Provided information:
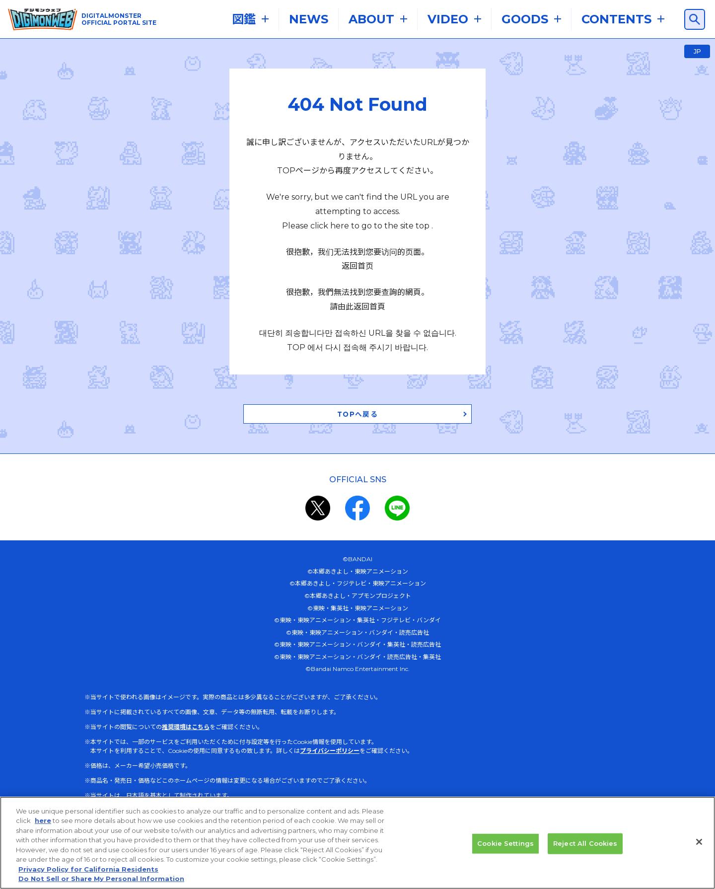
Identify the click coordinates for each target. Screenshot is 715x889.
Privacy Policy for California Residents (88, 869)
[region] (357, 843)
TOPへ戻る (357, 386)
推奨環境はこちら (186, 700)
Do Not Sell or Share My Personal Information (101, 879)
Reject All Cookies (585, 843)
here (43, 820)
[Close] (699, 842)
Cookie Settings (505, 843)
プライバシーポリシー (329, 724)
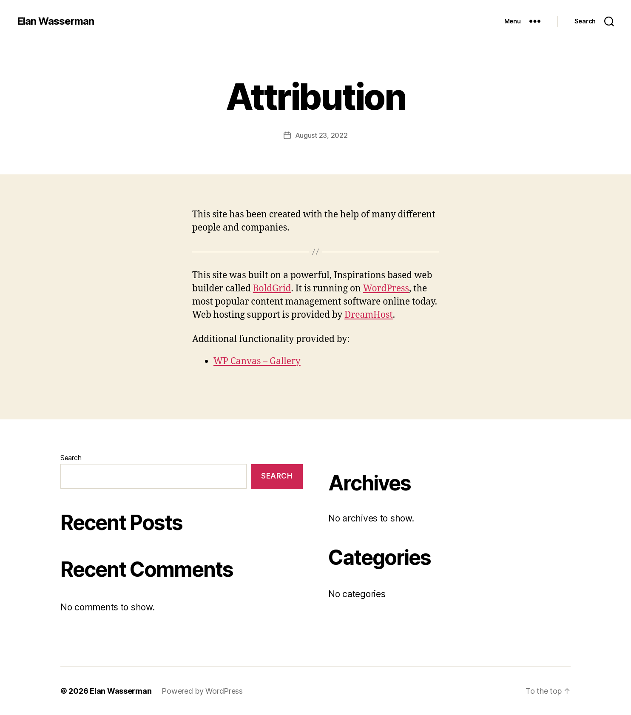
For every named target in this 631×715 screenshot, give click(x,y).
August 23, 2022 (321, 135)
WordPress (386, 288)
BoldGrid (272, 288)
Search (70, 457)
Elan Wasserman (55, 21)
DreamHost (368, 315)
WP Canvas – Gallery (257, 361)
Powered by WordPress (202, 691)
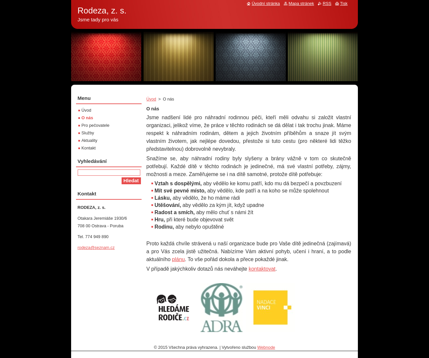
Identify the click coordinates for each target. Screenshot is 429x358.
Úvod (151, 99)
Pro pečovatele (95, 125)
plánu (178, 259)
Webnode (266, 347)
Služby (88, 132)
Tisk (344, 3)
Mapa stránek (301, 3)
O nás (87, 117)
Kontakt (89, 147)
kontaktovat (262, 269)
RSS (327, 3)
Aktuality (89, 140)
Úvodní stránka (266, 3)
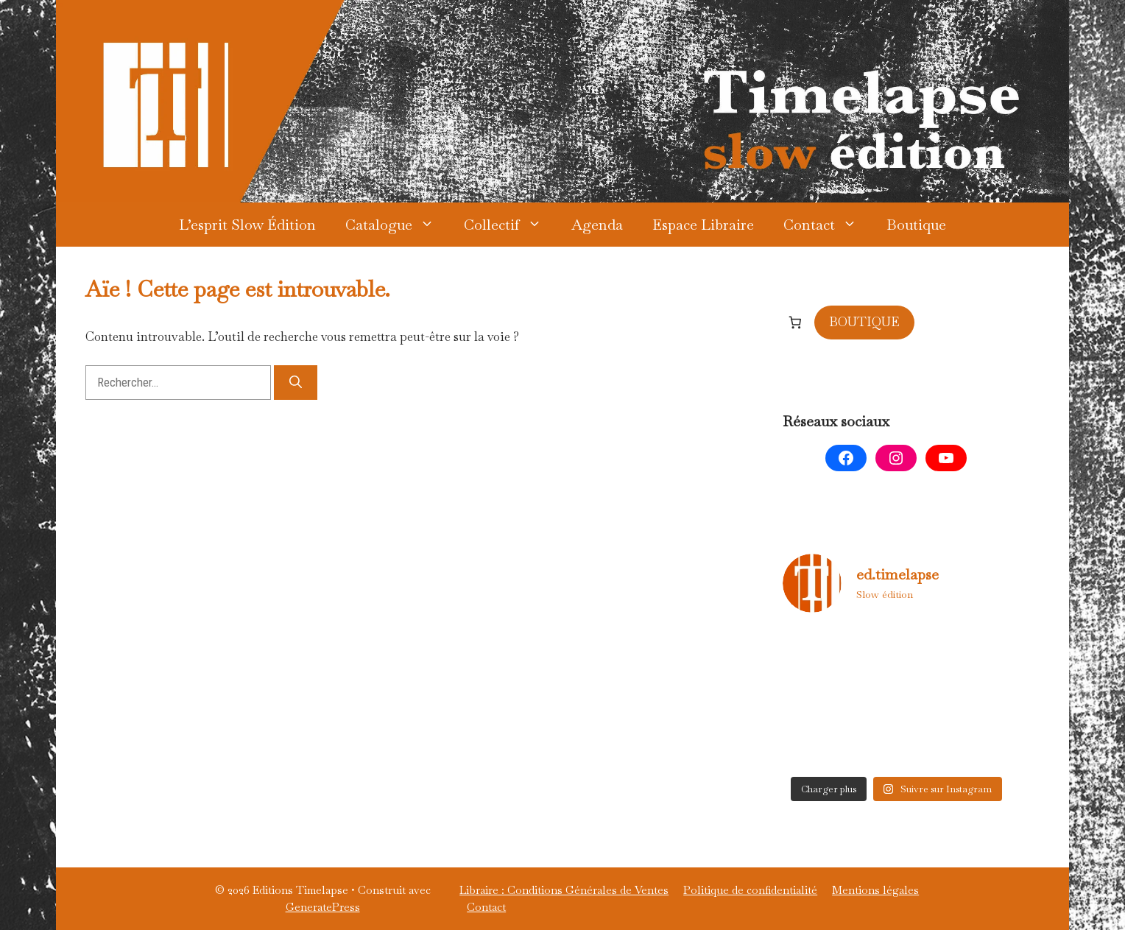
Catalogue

Written task: Return every line from the material above that contains the string "target", treating uppercase and lowercase letters as different.

Result:
Identify the click coordinates for each target. Screenshot is 715x889.
For every named target in this 631×715 screenshot, give click(x,y).
Identify the click coordinates for each target. Screenshot is 429x358.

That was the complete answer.